Re: Project: 9408 (Run 628, Clone 0, Gen 0)

Posted: Fri Apr 18, 2014 11:21 am
by Kurtis200200
It's entirely possible that manufacturer overclocking is responsible for unstability leadig to failed work units, but not necessarily so (I have two EVGA 660SCs and no problems also in a linux box).
As for downclocking though, I'm afraid I haven't the foggiest /:

Re: Project: 9408 (Run 628, Clone 0, Gen 0)

Posted: Fri Apr 18, 2014 11:34 am
by billford
I've also got a Gigabyte GTX 650 Ti in an essentially identical box (same OS- Linux Mint 16, same drivers- 319.32) but it hasn't yet been given a P9408.

It handles P13000/1 and P9406 without any bother, as this one seems to, but I only built this system yesterday so possible comparisons are limited...

Re: Project: 9408 (Run 628, Clone 0, Gen 0)

Posted: Fri Apr 18, 2014 4:05 pm
by davidcoton
It does seem a bit strange to get a run of Bad WUs unless the card is too fast for its own good.
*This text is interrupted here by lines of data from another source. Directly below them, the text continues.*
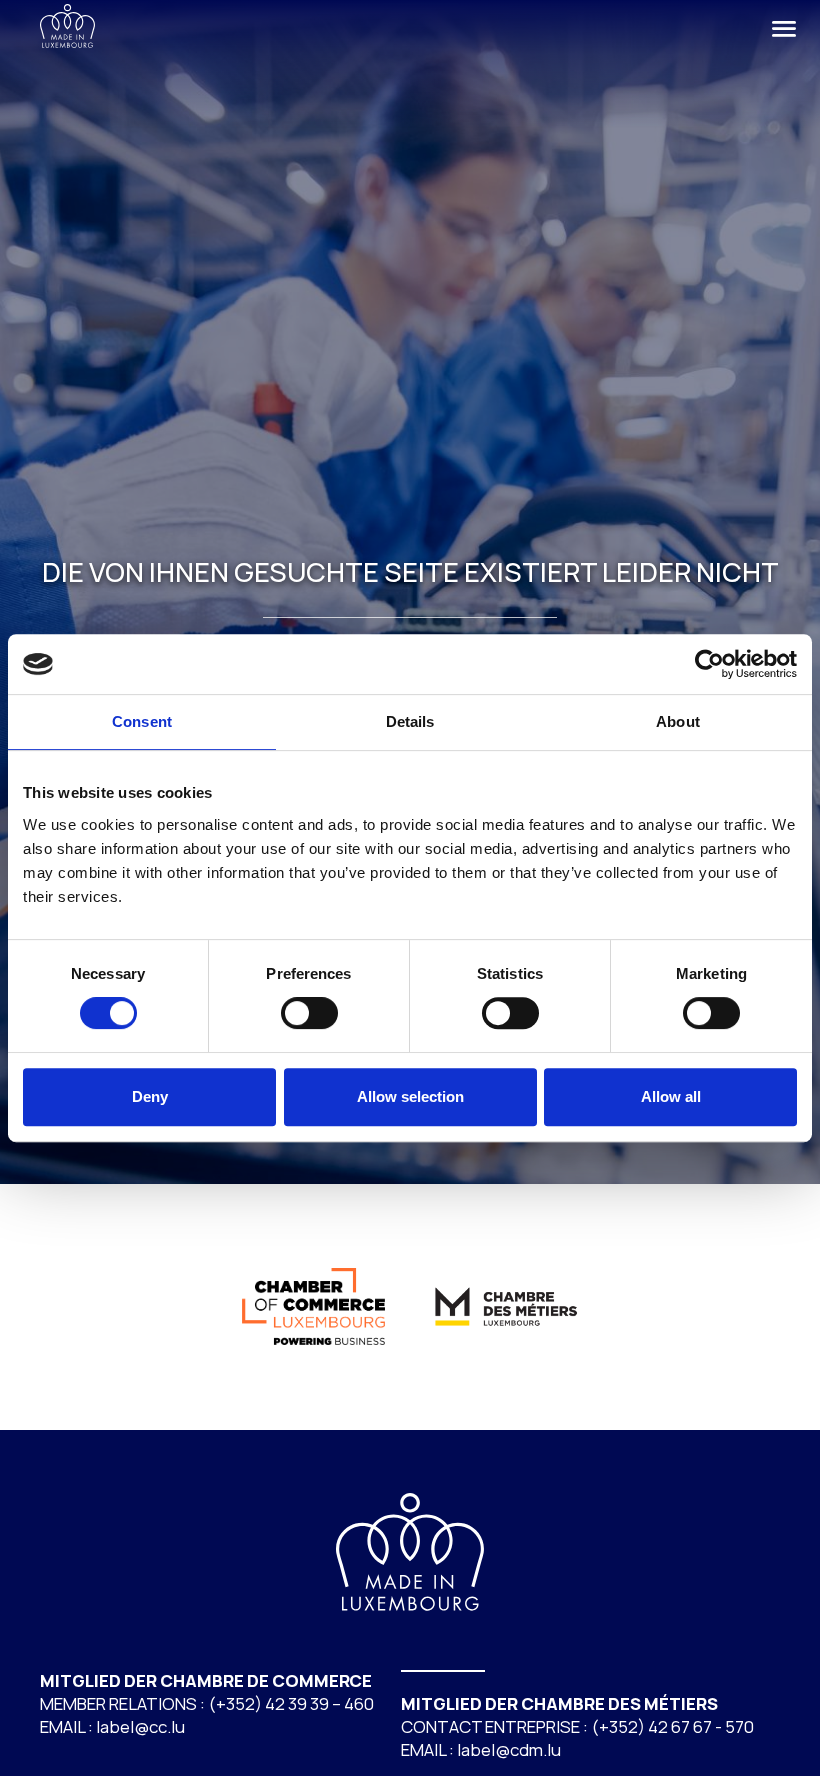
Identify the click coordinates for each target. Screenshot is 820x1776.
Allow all (671, 1096)
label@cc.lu (140, 1726)
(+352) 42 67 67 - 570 (672, 1726)
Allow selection (410, 1096)
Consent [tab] (142, 721)
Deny (150, 1096)
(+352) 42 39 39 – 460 (291, 1703)
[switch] (309, 1013)
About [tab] (678, 721)
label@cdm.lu (509, 1749)
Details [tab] (410, 721)
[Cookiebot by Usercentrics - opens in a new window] (709, 664)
My factory overclocked 780Ti (different manufacturer) seems stable under Linux, but I too have failed to find a clock setting utility for Linux.

It will be interesting to know if any of your problem WUs get completed by others -- especially if the alternative is to get the card changed.

David

Re: Project: 9408 (Run 628, Clone 0, Gen 0)

Posted: Fri Apr 18, 2014 4:40 pm
by billford
I think I'm going to have to put it back to advanced and see what happens… and also wait for the GTX 650Ti to get a P9408 to see how that card handles it.

So far both seem happy with P13000/1 and P9406 and, while they were around, the 650Ti thrived on P8900 and P9401, but there's not many ZETA projects around at the moment to get much information and the 780Ti hasn't even been running for 36 hours yet!

I can't do anything until Tuesday at least, so I might as well let it try as many projects as it can to see whether it's the card or if I've just been unlucky with WUs.

Re: Project: 9408 (Run 628, Clone 0, Gen 0)

Posted: Fri Apr 18, 2014 7:29 pm
by cxh
For what it's worth, project 9408 is exactly the same as 9401. So if you ran 9401 just fine, you shouldn't be having any issues with this one.

Re: Project: 9408 (Run 628, Clone 0, Gen 0)

Posted: Fri Apr 18, 2014 7:36 pm
by billford
Yes, I had a feeling it might be… but I've only run 9401's on the other GPU, not this one.

I'll just have to keep my fingers crossed that it was a bad WU. I'll put it back to advanced tomorrow when I can keep an eye on what it downloads.

Re: Project: 9408 (Run 628, Clone 0, Gen 0) [RESOLVED]

Posted: Sat Apr 19, 2014 6:42 am
by billford
It would seem to be the card… picked up a p9101 and:

Code: Select all

05:06:38:WU00:FS01:0x17:Completed 25000 out of 2500000 steps (1%)
.
05:24:28:WU00:FS01:0x17:Completed 100000 out of 2500000 steps (4%)
05:24:32:WU00:FS01:0x17:Bad State detected... attempting to resume from last good checkpoint
05:26:22:WU00:FS01:0x17:Completed 75000 out of 2500000 steps (3%)
05:35:12:WU00:FS01:0x17:Completed 100000 out of 2500000 steps (4%)
05:35:16:WU00:FS01:0x17:Bad State detected... attempting to resume from last good checkpoint
So it's back to normal mode and p13000/1 until I get it sorted.
davidcoton wrote:but I too have failed to find a clock setting utility for Linux. … especially if the alternative is to get the card changed.
I don't really want to change the card, it's a lot of hassle and unless I go for a stock (ie significantly slower :( ) one there's no guarantee it'll work, and I don't think I'd have much luck swapping a perfectly good card on a second occasion!

There is another possibility- swallow some principles and install Windows.

If I understand correctly what's on the driver DVD there's a tweaking utility included, and it may only need a very small clock reduction. It'll be a pretty much dedicated folding machine so I won't have to get too familiar with the OS, the biggest problem would likely be the learning curve- the last version of Windows I used was Vista!


edit- seems I can still pick up legal copies of Vista for a lot less than W7/8, that might be a better route.